4 Answers

  1. )) Actually, medicine is a serious business, so who will let you cover it? And no one comes to eugenics. This is not a question of moral choice (morality, by the way, according to the definition, is what the majority likes: morality-Latin: generally accepted traditions, rules; morality – what the majority likes, morals, what they like; ethics-Greek: temper, custom). There is no eugenics, because people do not allow themselves to limit their freedoms or win them gradually. Slave dependence, in which the power (in the person of the owner) decided who to marry, has already fallen almost everywhere. Well, there is no free medicine that would save you from all problems and that could be canceled for a long time.

  2. Both eugenics and natural selection are subtle matters.

    On the one hand, as noted in one of the answers, the peculiarity of a person is that he himself has changed the conditions of his existence and – inevitably – the factors and selection criteria. In particular, the criterion of “fitness” is very dependent on the dominant survival factor: if in the wild the one who runs faster, hides more cunningly, and builds better hunting strategies, defense, etc. survives, then in the modern “post-industrial” society, the unscrupulous bastard who steals and manipulates others better than others survives.

    On the other hand, the concept of natural selection in the wild is also very simplified. For example, in a dog pack (science has proven that the STRUCTURE of human social relations exactly copies the social organization of canids), there is a rank of “disabled” – a physically infirm, but valuable for the collective survival of a pack member. So humanism, which has become the main “guiding idea” and seems to contradict the abstract-biological approach, is only the idea that a member of society is valuable not only for his physical abilities, but also for the scale of universal reinsurance.

    As for eugenics, this is the idea of “improving the breed” of humanity, which at one time won many worthy minds. However, it is also ethically unacceptable: no one can be better than others. If only because there are infinitely many criteria for this “better”. thequestion.ru

  3. I once read a story called “The Genesis of Altruism”, where the ancients did not finish off a lame relative, even though he slowed down the movement of the tribe, and this lame one then saved the entire tribe from death. Weak infants were slaughtered in Sparta, and there are no intellectual monuments left of the Spartans. So natural selection doesn't work well in human society. We have a blind Homer and a deaf Beethoven. That is why it is so harmful to have a low – quality elite, thieves and crooks in society-the direction of artificial selection is changing.

  4. Natural selection requires dozens or even hundreds of generations for a noticeable result. In addition, man has created conditions for himself in which natural selection will not be able to work normally, and this is not just a matter of medicine. Who do you think will pass on more of their genes “naturally”, a scientist, or someone who could not enter a university and works on a construction site or as a security guard? Men also do not always choose the healthiest and smartest ones. No matter how negative selection happens. In general, natural selection does not work if a species (human)is he is able to adapt the environment for himself, in which case there is no need to adapt himself and a more adapted person will not have an advantage.

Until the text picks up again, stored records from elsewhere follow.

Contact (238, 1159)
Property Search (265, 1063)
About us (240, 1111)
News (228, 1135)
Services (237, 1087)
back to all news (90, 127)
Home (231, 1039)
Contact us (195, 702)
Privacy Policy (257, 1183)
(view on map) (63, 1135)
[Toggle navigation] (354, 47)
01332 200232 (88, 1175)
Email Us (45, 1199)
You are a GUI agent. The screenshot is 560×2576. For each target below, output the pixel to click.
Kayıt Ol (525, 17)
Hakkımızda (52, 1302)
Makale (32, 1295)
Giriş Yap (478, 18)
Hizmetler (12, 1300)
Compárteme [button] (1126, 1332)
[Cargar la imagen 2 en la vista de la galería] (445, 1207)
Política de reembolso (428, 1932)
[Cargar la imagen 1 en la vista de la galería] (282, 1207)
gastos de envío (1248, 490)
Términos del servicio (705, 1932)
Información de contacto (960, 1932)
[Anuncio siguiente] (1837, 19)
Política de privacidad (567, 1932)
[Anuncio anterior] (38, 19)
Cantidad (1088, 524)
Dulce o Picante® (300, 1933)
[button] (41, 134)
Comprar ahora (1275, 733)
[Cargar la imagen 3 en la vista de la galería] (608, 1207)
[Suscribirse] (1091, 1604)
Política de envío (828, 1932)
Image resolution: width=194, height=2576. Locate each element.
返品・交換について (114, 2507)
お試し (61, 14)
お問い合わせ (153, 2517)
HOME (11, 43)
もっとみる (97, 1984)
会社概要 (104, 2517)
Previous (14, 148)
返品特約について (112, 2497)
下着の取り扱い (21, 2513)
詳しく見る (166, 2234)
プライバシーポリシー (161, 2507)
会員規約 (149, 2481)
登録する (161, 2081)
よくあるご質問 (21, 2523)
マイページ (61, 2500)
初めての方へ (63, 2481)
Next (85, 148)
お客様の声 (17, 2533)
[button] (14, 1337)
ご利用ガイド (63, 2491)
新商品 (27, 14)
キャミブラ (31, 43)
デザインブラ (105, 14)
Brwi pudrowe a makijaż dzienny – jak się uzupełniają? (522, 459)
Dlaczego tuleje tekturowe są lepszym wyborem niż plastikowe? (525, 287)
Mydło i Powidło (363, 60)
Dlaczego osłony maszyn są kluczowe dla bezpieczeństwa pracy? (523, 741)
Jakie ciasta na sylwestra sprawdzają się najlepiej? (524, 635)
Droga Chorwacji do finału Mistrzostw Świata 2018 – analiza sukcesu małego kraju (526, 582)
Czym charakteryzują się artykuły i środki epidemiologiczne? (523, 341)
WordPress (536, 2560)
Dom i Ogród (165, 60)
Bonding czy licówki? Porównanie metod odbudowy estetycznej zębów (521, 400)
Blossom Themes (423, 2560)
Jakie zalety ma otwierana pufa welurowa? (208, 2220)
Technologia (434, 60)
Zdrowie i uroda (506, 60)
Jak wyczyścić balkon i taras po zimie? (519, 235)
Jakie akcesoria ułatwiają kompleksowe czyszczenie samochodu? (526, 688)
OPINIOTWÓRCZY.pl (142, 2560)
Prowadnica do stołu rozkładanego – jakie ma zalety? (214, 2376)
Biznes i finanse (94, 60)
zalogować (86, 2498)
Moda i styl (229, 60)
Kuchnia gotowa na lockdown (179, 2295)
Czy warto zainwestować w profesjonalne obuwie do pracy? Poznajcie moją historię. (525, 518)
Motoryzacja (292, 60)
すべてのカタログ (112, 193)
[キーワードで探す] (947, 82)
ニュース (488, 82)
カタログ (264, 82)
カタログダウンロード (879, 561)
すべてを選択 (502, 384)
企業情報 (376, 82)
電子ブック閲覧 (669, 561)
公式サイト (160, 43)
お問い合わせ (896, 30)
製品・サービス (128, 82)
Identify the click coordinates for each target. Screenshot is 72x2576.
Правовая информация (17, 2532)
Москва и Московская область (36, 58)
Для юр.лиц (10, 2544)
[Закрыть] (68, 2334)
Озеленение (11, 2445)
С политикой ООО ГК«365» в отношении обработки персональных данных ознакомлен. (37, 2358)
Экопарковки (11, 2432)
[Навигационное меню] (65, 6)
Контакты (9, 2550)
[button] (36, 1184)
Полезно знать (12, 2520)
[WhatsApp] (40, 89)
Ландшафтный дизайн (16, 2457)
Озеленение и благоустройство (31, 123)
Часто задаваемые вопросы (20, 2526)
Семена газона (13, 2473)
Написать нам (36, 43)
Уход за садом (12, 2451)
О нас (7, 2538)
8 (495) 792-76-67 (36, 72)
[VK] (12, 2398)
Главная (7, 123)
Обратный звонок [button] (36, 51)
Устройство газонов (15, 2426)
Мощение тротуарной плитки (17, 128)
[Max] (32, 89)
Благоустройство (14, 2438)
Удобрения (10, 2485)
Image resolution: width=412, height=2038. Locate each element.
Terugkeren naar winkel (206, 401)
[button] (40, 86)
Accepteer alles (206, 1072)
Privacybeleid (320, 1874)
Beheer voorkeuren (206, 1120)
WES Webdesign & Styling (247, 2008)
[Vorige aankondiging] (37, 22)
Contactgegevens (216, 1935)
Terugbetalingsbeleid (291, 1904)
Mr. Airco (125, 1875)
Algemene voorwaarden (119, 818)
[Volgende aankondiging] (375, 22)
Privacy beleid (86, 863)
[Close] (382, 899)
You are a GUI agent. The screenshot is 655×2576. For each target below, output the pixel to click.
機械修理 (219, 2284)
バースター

    And it's not clear what you call eugenics. Usually it is understood as selection relative to humans, but it has long been in the past.

    What is left of eugenics now and is used is to determine the chances of various hereditary abnormalities and diseases in family planning based on the results of tests of future parents and consult them about this. I can't imagine what morality should be based on to condemn such a thing (except, of course, religion).